An example of the emerging trend of carbon price is the EU Carbon Border Adjustment Mechanism which is a “landmark tool to put a fair price on the carbon emitted during the production of carbon-intensive goods that are entering the EU, and to encourage cleaner industrial production in non-EU countries”.
Cap and Trade is a dynamic and flexible approach that leverages market forces to mitigate emissions in a cost-effective manner. The market-based strategy puts the power in the hands of the market by setting a limit on total emissions and allowing companies to emit a specific amount of emissions in the form of emission permits. Companies that exceed their assigned emissions limit can purchase additional permits from those who have not used up their allotted amount. The system creates a price on carbon, which incentivizes companies to invest in innovative technologies and processes that reduce emissions and optimize their efficiency. An example of Cap and Trade system is the European Emission Trading System (ETS) which covers 40% of EU’s greenhouse gas (GHG)emissions and limits emission from around 10.000 installations in the power sector and manufacturing industry, as well as from the airlines operating in the EU.
- Voluntary Carbon Markets
The necessity to reduce emissions and the increased relevance of sustainability in business strategy have fostered the growth of carbon markets.
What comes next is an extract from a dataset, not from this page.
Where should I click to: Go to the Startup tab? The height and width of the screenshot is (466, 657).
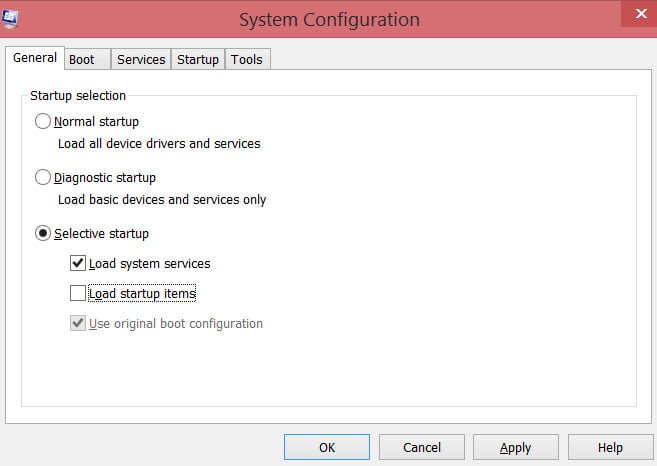coord(198,60)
After the implementation of the Paris Agreement’s Art. 6, the VCM has grown rapidly reaching $2 bn in value in 2021 (four times its value in 2020) and, according to an Insight from BCG, it is expected to reach between $10 billion and $40 by 2030. The expansion of voluntary carbon markets and the increasing use of carbon pricing instruments around the world is leading many companies to put efforts into cutting their emissions, leading to improvement in resource use, energy, and process efficiency as well as catalyzing funds to projects that enhance climate and society.
To analyze and better understand carbon pricing initiatives, the World Bank has developed an interactive dashboard for carbon pricing.
Why climate finance can be a valuable business opportunity
To access climate finance, businesses will typically need to develop a strong business case that demonstrates the potential environmental, social, and governance benefits of their project. They will also need to identify potential sources of funding and develop a financing plan that outlines how they will use the funding to achieve their goals.
Climate finance is a critical tool in the fight against climate change, and it has the potential to impact our businesses in significant ways. While climate change poses risks to businesses, companies that proactively address these risks and invest in sustainability and clean energy can gain a competitive advantage in the marketplace. Accessing climate finance can be a way to finance these investments and access new business opportunities in the emerging green economy.
As the world continues to grapple with the challenges of climate change, climate finance will play an increasingly important role in supporting the transition to a more sustainable future.